Now I can’t stop the water from running over the sink

Or the bathtub

Or through windows on late nights

 

I hear the rushing waters calling over my shoulder and feel the oceans in my boots. 

You ask me why I’m never wearing shoes, why it takes so god damn long for me to move.

 

Now I can’t stop the fabric from peaking out of drawers. 

Or overflowing dresser tops.

Or whispering the privacies I wish I could hold onto.

 

You ask if I’ll ever put on a suit,

Let you train me too,

But I won't let those rushing waters fill breast pockets, 

Pressuring my heart.

 

Sometimes I feel like my kitchen sink.

So open and flooded with things that feel so alive inside.

 

Sometimes I feel like my dresser.

This mass taking up space that I made from the ground up

that’s why the drawers don’t sit straight. 

Always trying to contain the contents within. 

 

Sometimes I feel.

Sometimes I think. 

Sometimes I can’t make it stop for a drink. 

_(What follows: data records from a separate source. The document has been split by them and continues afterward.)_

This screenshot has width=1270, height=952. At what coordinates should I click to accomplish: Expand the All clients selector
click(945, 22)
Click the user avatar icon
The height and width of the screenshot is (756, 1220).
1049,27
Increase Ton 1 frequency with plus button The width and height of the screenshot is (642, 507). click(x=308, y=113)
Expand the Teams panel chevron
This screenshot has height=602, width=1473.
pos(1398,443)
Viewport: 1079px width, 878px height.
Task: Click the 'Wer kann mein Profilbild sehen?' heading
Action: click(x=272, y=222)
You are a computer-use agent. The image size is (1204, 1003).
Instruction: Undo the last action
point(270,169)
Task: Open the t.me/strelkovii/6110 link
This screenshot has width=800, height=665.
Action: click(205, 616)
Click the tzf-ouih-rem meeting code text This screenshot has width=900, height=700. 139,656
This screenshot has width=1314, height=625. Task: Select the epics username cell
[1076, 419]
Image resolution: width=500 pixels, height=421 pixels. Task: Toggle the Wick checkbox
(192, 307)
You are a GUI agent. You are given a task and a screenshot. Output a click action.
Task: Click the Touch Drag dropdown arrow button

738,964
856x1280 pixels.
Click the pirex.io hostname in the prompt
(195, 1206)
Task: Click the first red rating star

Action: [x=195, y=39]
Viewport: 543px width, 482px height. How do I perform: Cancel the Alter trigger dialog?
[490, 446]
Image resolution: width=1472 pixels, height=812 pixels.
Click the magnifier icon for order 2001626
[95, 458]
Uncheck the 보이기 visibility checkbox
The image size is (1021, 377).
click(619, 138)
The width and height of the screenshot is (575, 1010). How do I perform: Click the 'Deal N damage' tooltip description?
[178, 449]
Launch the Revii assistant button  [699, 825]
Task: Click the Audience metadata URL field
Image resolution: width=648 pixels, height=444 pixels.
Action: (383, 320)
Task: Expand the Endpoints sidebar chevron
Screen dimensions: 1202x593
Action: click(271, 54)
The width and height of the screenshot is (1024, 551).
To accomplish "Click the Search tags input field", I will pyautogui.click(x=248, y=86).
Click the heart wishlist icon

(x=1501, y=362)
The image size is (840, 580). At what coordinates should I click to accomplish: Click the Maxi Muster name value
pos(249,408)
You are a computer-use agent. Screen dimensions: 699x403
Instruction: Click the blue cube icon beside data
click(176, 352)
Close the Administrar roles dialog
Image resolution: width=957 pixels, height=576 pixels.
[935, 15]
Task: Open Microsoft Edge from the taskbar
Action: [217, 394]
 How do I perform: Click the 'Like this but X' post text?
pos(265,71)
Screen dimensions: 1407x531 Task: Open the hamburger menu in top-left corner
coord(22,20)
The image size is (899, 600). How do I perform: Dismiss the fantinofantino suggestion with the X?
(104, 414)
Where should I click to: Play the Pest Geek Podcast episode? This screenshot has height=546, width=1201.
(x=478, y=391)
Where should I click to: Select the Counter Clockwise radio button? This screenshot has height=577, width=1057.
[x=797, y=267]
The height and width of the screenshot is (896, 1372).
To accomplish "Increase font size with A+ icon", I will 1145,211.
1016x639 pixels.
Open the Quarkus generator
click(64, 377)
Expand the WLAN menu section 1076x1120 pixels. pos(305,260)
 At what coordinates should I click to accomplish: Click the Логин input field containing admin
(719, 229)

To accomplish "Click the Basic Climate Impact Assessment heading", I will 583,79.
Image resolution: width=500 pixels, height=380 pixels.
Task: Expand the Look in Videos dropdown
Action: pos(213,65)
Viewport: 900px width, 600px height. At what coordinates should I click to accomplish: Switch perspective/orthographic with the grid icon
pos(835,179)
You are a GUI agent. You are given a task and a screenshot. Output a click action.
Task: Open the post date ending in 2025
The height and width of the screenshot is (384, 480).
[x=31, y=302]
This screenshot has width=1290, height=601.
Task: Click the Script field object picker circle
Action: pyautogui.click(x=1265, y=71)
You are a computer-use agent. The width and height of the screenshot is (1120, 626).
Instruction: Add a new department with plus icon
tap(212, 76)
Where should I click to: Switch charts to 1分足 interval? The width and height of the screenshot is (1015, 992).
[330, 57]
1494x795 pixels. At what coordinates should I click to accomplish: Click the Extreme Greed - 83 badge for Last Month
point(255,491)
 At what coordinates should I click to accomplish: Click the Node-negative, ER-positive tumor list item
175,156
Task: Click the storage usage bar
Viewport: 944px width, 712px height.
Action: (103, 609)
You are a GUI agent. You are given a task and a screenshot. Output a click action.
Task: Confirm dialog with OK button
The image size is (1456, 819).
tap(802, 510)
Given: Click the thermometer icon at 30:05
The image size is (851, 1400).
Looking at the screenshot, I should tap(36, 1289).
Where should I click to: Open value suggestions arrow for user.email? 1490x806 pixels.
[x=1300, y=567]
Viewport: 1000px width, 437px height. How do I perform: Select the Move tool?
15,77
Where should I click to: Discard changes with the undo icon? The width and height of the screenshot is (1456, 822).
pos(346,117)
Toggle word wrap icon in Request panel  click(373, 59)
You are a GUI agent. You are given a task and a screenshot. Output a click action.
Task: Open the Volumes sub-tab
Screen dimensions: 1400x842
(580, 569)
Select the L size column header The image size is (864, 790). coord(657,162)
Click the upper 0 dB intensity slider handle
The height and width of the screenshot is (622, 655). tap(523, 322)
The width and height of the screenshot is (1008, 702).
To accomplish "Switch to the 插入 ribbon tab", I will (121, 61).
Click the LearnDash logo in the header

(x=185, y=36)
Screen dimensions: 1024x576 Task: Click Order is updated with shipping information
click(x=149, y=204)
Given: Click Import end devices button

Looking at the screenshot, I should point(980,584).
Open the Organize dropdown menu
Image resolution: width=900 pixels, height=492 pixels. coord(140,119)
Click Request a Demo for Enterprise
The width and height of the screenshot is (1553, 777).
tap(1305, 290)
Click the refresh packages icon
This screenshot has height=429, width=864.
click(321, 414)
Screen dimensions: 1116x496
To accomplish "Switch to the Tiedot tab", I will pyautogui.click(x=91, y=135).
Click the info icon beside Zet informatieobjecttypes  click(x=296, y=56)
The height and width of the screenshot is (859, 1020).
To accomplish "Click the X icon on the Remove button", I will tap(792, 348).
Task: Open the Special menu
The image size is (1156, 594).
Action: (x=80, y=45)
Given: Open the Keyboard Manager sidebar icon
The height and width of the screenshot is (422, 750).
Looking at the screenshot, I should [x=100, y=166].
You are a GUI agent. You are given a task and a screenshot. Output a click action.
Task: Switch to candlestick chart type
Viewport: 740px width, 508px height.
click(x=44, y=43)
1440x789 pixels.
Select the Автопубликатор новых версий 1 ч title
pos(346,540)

Sometimes my mind dehydrates my body.

Sometimes I forget to breathe

                                      or eat.

 

My head constantly flooded with should’s and shouldn’t’s 

But almost never “should breathe”

For me, this is OCD. 

 

 

There are things people say that stick with me

That drill into me like nails in a coffin - screwing with me.

And they come up every now and again 

Loosen

Ask to be tightened

 

And i want to say no

But again they drill with an obsessive hand

 

What happens when you put oceans in a dresser

 

I can tell you for certain Ikea never made a water resistant drawers 

Because i have want-to-be empty tea mugs

spilling over and soaking through thin wood bottoms 

Puddles stained around the corners

 

“Why don’t you just empty them?” 

I cant. 

 

But the stains will drive me crazy.

Warm mornings, new mug in hand,

I stare

Resting on door frames that are laughing at my lack of control

I could tell you I hear them mocking.

 

But then I worry what you’ll think of me. 

 

The one with the voices in her head. 

Don’t you have a voice in your head?

Perhaps one that doesn’t open the shades on everything you wish to keep in the dark

Maybe yours doesn’t remind you that no one ever thought you make it this far

and that they were probably right.

Mine tells me every broken-hearted phrase to fall off my mother's lips. 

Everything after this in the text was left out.